There are two main types of bicycle bottom bracket, namely those that thread into your frame and those that are pressed in. We will go into each type of bottom bracket in more detail, to help you discover the best choice for your bike.
Threaded bottom brackets come in a number of different versions. Cheaper and older designs use bearings that sit inside the frame with a captive (fixed) axle that the crank arms are tightened onto. There are a multitude of standards for the captive axle. The most common and cheapest is a square interface (square taper), but Shimano offer a multi splined (Octalink) interface and there is also a standard called ISIS, though these latter two are rarer, having been superseded by other designs.
Most modern threaded designs now use a three-piece design that has a pair of larger diameter bearings that sit outboard of the bottom bracket shell, which an axle that is permanently fixed to one of the crank arms threads through.
This design has a large advantage in that the bearings sit outside the bottom bracket shell and can be of a much larger diameter, making them much more hard wearing. The axle can also be made thinner and lighter. These designs include Shimano Hollowtech II and SRAM GXP, although these two systems aren’t compatible.
To find out the size of bottom bracket needed, measure the inside of the bottom bracket shell in your frame, it will be 73mm, 70mm or 68mm. Some older frames may have Italian threaded bottom brackets, instead of the more modern English.
Press-fit bottom brackets that don’t require a threaded shell on the bike frame are becoming more popular. They allow designers to make composite frames that don’t require tough inserts for the bearings to sit in. There are a number of standards here too. Shimano’s Press-Fit 92 uses the same spacing as their external, threaded Hollowtech II system and is cross-compatible with those cranks using the right 24mm spindle.
There is also BB30, which uses even larger diameter bearings for a stronger, stiffer and lighter axle, but this requires a dedicated crank or the use of a converter such as the Wheels Manufacturing adaptor.
The bearings are highly important, as their quality dictates how much energy is lost as friction and how long they’ll last. If they are within your budget fully sealed cartridge bearings are preferable. They are non-adjustable, fit and forget units that don’t need any maintenance but have to be thrown away when they are worn out.

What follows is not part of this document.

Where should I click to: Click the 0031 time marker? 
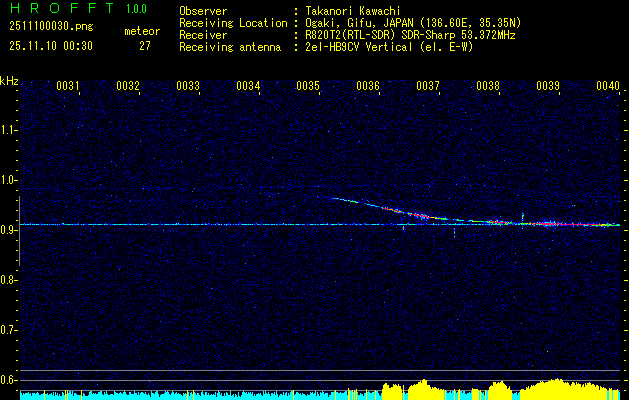[x=68, y=87]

More expensive units use bearings that have much higher tolerances, resulting in less friction and longer life. Mountain bike bottom brackets often have a larger amount of sealing for the increased demands of off-road use, which increases friction as a side effect. More lightly sealed, lower friction ‘Road’ versions are also common.
It is now possible to buy bottom brackets that have the bearings and races made from a super hard and strong ceramic material rather than the usual steel. The longer life is a big positive, but many manufacturers also claim reduced friction, which makes them attractive to serious time triallists and other riders for whom even slight gains in performance count.